%%

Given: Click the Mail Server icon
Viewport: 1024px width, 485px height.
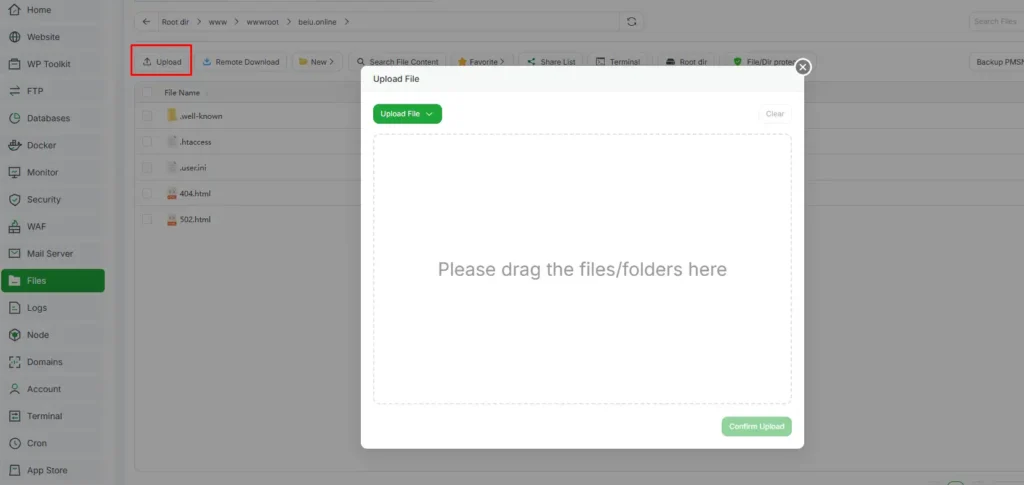Looking at the screenshot, I should 16,253.
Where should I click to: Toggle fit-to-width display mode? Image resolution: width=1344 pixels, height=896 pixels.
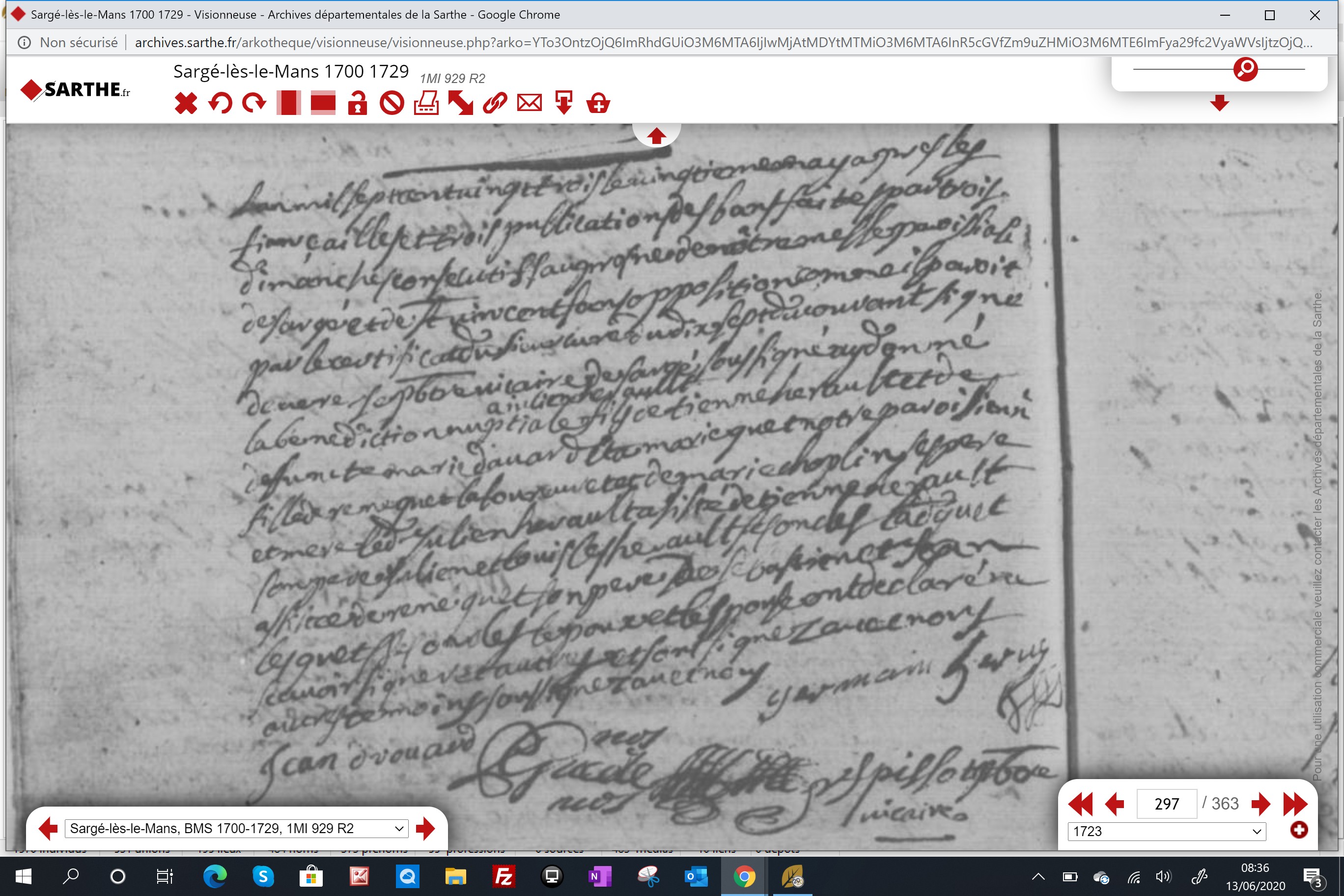(323, 104)
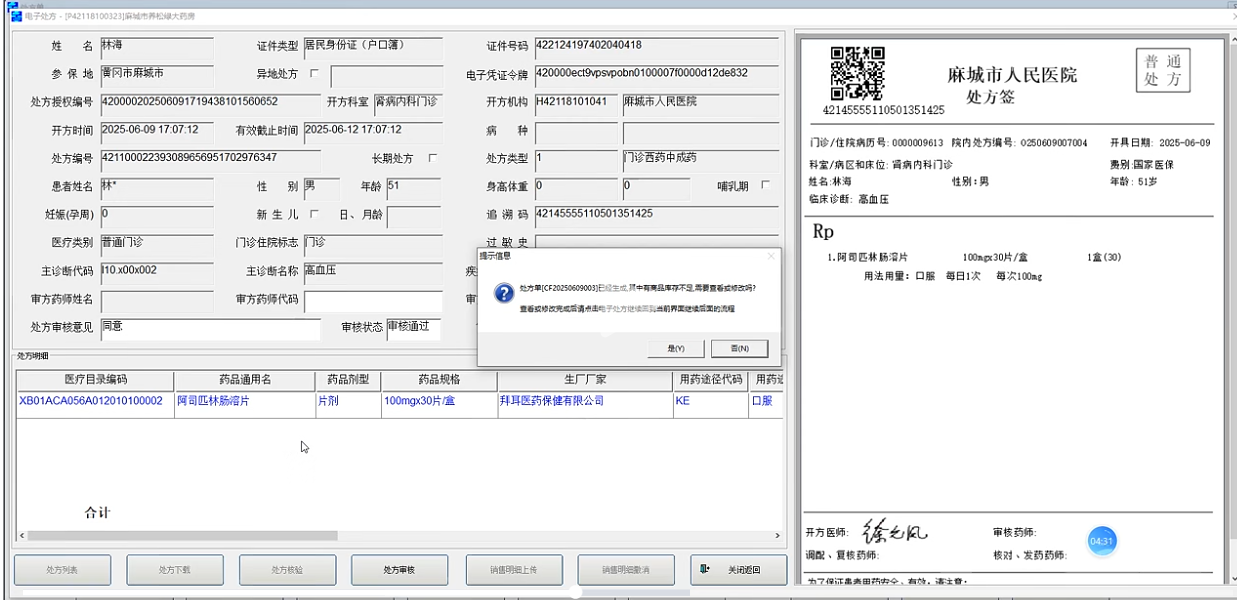Click the 药品通用名 column header

pos(245,380)
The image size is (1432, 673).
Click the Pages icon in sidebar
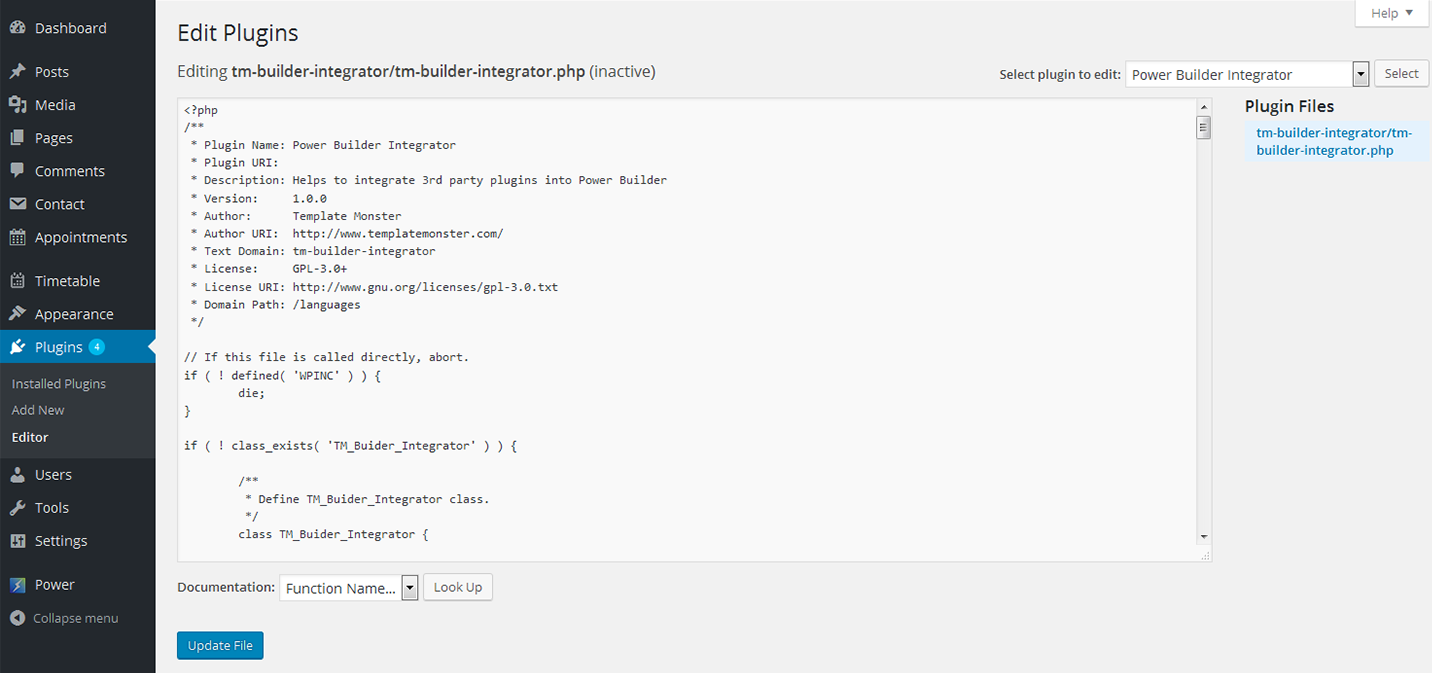17,138
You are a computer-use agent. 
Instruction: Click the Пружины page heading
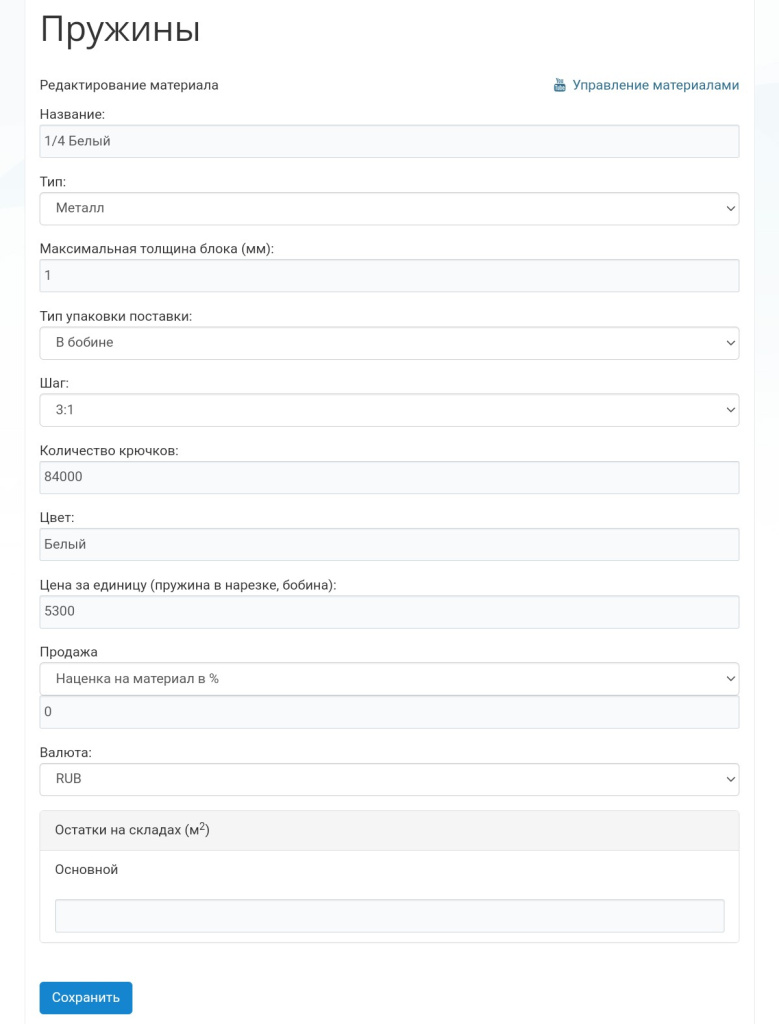coord(120,29)
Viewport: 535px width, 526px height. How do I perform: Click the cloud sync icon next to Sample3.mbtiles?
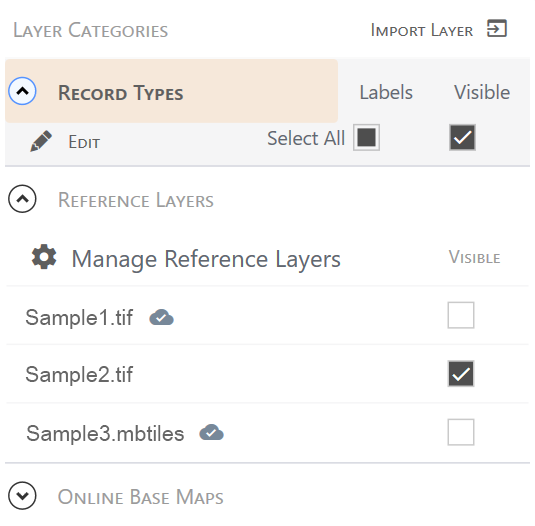(212, 433)
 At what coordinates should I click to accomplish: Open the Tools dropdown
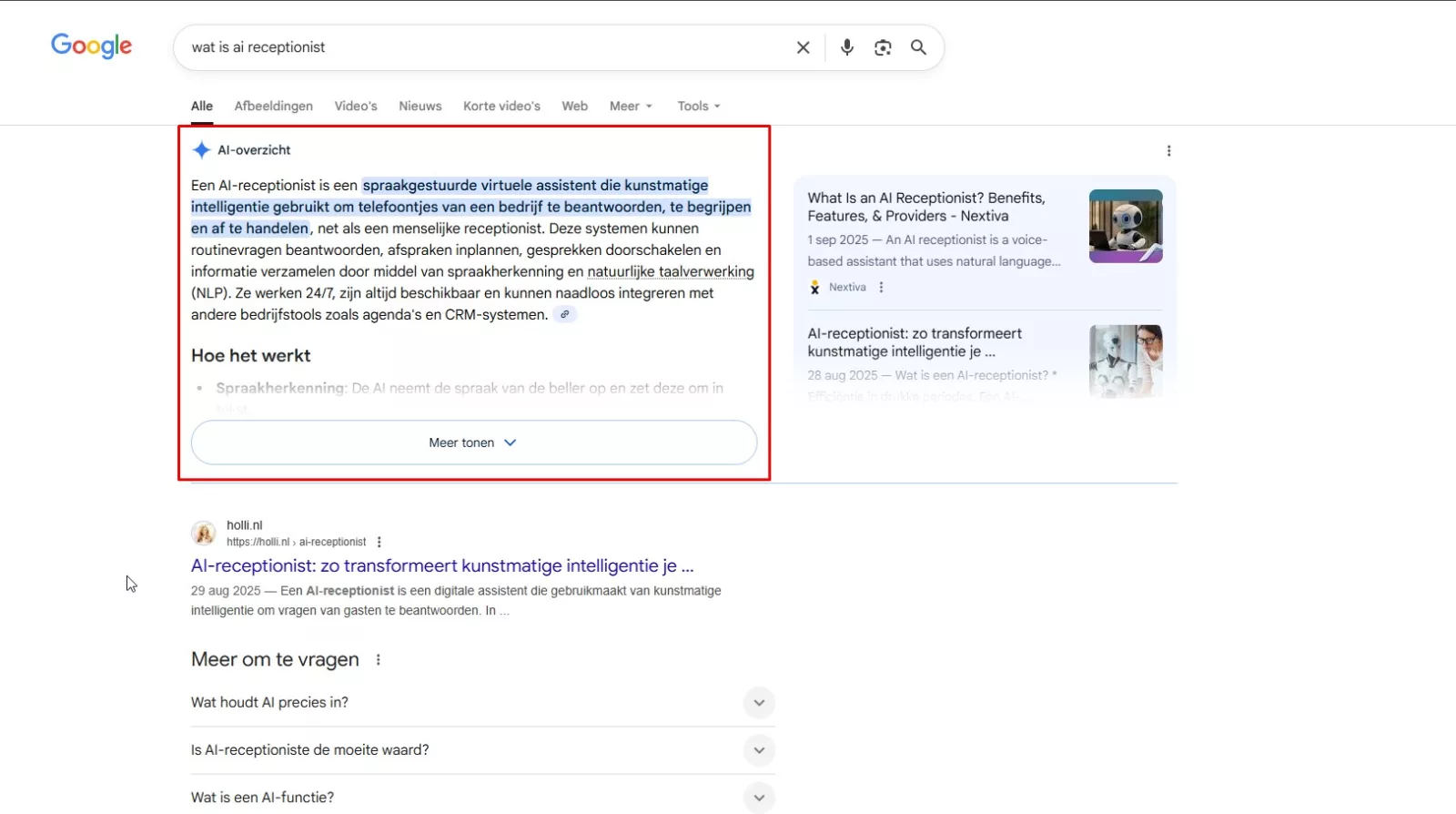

%%

__What needs to be done__.
Retype precisely, and only, the lines from the one holding "Instruction: Click the Пружины page heading" through the final line of the data above, with the pictures omitted.

__Completed exercise__.
Instruction: Click the Пружины page heading
coord(120,29)
Viewport: 535px width, 526px height. How do I perform: Click the cloud sync icon next to Sample3.mbtiles?
(212, 433)
 At what coordinates should I click to accomplish: Open the Tools dropdown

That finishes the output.